** START PASSAGE SHOWN **

Five experts were selected on the basis of their experience and educational background. Two of the experts were assistant professors in educational counseling. They conducted research on study habits, factors affecting classroom achievement and the impact of motivation on classroom achievement. The other two experts were PhD mathematics candidates with more than 10 years of teaching experience in high schools. The remaining expert was a master’s degree in measurement and evaluation with ample experience in teaching mathematics. First, definitions, conceptualizations, measurement procedures, and personality item writing principles were discussed with these experts, and selected reading materials were also shared.

Following the above procedures, these experts rated the relevance, clarity and cultural appropriateness of each item, and they were given complete freedom to modify, correct and recommend improvements to each item.

With respect to item clarity, the experts tried to evaluate each item in terms of how easily the item was understood by students and how free it was from jargon and ambiguity. Once again, these experts rated each item’s relevance and cultural appropriateness on a similar number of response options as they did for item clarity. For all three parameters, clarity, relevance, and cultural appropriateness, the ratings had two options: “YES” for those items they agreed with and “NO” for those they disagreed with.

Items that did not receive acceptance by even one of the experts in any of the criteria were removed. In addition, on the basis of the information obtained from the experts, items in different categories were corrected, restated or deleted. The final set of items was subsequently approved for language translation.

After the necessary corrections were made to the final selected items, translation with contextualization from the original English version into Amharic was performed by two language experts; both are assistant professors of the Amharic language and literature. The translation and contextualization were performed independently, and discrepancies were resolved through consensus. In addition, to understand how this instrument is a valid tool for measuring students’ engagement, two carefully selected instruments measuring similar variables as the new tool were translated, pilot tested and made ready for final administration, which aimed to compute the concurrent validity. The first instrument consists of 15 items from the ‘Korean Basic Psychological Needs Scale-KBPNS’ (Lee and Kim, 2008; Kim et al., 2021), and the second consists of 24 items from the ‘Teacher as Social Context Questionnaire-Student Report-TASCQ-S’ (Skinner and Belmont, 1993). The full scale of KBNS has three factors, autonomy, competence, and relatedness, with five items under each factor. However, the full scale of the TASCQ-S again has three sub-constructs, autonomy support, structure, and involvement, with eight items under each factor.

Experts’ judgments were used to obtain evidence about the content validity of the instrument and the internal validity of this tool. EFA, CFA, and Pearson product moment correlation were computed to ensure internal validity. In addition, the Pearson product moment correlation coefficient was also used to obtain evidence of the validity of how the student classroom engagement instrument correlates with theoretically related variables. Furthermore, multigroup CFA was computed to determine whether the student classroom engagement measurement was invariant in terms of gender and grade level. Cronbach’s alpha and test–retest and inter item correlations were used to determine the internal consistency and reliability of the instrument. The statistical analyses of this study were computed via SPSS version 20 and SPSS with Amos version 23.

** END PASSAGE SHOWN **

> EXERCISE REQUIREMENTS
According to the passage, which software was used to compute the study's statistical analyses? Rely only on the passage above.

** START RAW RECORDS **

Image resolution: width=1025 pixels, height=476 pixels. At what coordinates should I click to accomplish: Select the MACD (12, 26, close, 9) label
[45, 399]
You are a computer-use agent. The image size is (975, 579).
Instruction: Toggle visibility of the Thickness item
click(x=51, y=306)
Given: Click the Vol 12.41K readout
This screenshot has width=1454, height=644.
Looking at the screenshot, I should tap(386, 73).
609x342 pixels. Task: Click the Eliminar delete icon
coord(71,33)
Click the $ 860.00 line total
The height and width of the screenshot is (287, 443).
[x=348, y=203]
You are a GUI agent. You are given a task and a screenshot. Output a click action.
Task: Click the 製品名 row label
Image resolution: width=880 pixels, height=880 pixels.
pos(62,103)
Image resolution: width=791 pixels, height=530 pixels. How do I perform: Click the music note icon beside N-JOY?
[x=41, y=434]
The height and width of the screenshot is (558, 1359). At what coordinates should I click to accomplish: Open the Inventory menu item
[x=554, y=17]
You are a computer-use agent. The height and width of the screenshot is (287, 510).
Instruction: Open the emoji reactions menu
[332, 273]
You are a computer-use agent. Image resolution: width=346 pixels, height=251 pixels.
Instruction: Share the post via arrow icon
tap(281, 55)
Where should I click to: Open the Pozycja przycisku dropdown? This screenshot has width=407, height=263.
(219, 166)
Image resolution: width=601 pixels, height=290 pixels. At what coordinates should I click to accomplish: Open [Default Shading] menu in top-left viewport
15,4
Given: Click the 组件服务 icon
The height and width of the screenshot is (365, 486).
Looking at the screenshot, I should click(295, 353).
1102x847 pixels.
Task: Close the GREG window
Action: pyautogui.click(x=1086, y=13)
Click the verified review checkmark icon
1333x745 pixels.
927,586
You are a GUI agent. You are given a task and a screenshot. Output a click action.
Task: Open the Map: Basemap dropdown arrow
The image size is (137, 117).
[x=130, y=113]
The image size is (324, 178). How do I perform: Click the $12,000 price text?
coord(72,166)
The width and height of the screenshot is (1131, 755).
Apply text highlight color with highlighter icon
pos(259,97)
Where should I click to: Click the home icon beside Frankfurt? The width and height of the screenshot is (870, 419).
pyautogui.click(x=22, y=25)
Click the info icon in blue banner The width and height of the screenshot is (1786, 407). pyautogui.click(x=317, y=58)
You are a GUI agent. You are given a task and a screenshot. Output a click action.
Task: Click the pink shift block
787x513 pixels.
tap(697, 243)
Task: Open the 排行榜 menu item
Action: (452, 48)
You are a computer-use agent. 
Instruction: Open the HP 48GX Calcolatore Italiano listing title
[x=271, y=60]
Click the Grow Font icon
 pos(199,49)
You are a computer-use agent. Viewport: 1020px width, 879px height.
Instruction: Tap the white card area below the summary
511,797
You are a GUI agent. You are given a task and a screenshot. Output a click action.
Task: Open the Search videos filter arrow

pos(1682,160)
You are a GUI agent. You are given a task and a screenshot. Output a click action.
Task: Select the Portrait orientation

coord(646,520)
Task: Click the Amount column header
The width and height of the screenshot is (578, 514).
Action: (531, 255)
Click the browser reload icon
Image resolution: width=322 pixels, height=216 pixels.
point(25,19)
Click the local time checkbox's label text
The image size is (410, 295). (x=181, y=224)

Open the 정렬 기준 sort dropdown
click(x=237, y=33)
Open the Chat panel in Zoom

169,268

** END RAW RECORDS **

> THE COMPLETED TASK
SPSS version 20 and SPSS with Amos version 23.